▶ **Texto proporcionado**
Un rato después se acercó con discreción el capitán para preguntarme si era yo el que quería sumergirme con Abilio. Obtuve su beneplácito y me encomendó estar atento a la llamada del buceador para acercarme a recoger las gafas, el tubo y unas aletas para saltar con él por popa, sin que los demás ojos lo viese. Una vez me vi en el agua, desde cubierta alguno de los excursionistas dejó entrever su envidia.
II ...vi una enorme e inconfundible silueta moviéndose con la barriga rozando el lecho acuático
y en su costado la icónica aleta II
Había entre ocho y diez metros de profundidad y una transparencia extraordinaria. Con la temperatura del Mar Caribe el traje de neopreno sería un estorbo térmico. La maniobra era sencilla: una vez localizadas un par de antenas asomando en el regular fondo arenoso, Abilio se sumergía, yo le iba detrás, extracción y ejecución. Cual comando de boinas verdes. Con un ejemplar repartido en cada mano, me iba aleteando hasta el barco desde el que me lanzaban un cubo para izarlas a bordo. Cuando llevábamos unos cuarenta minutos y un buen número de capturas, vi una enorme e inconfundible silueta moviéndose con la barriga rozando el lecho acuático y en su costado la icónica aleta. Pasó justo por debajo de nosotros. Abilio me cogió de la mano intentando transmitir un mensaje de tranquilidad. Cuando vi que seguía su camino, retiré mi respirador y directamente le pregunté si lo que había visto era lo que había visto. Me explicó que si, que lo raro era verlos y que seguramente venía de caza cerca de la costa porque mar adentro habría tormenta. También apostilló que si quería irme para el velero lo hiciese sin reparo alguno. Rotundamente me negué y seguimos buceando diez minutos más, no sin que mi mirada trabajase como un escáner pendiente de detectar un escualo que mediría algo más de dos metros según me dijo mi compañero de correrías.

▶ **Qué debe hacer**
Enumere todas las medidas de tiempo o de longitud que aparecen en el relato de buceo, con las mismas palabras que usa.

▶ **Datos para examinar**
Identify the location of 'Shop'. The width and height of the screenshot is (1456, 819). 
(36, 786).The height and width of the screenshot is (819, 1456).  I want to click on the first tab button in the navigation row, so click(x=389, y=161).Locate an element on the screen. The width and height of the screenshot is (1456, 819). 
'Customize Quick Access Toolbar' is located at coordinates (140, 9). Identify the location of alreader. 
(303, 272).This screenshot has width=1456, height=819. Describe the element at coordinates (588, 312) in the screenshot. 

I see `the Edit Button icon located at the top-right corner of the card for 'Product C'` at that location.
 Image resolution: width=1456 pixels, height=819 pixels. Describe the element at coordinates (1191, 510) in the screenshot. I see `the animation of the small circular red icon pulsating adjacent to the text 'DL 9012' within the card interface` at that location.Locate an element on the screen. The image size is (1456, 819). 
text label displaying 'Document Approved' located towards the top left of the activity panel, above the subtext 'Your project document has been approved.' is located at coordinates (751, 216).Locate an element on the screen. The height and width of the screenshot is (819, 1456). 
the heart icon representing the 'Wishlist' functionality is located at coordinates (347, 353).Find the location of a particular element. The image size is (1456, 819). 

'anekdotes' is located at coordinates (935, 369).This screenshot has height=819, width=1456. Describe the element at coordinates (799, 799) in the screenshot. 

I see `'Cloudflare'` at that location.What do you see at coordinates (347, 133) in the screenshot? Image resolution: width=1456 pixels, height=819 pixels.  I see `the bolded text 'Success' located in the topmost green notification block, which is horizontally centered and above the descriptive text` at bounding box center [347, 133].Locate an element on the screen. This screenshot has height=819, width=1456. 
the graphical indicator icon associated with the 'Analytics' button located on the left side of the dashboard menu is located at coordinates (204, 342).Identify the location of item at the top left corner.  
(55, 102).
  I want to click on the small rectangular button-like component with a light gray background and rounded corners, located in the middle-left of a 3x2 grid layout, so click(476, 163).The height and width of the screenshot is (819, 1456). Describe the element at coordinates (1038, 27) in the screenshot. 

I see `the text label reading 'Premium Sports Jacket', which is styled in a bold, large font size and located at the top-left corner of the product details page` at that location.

▶ **Respuesta del ejercicio**
- entre ocho y diez metros (de profundidad)
- unos cuarenta minutos
- diez minutos más
- algo más de dos metros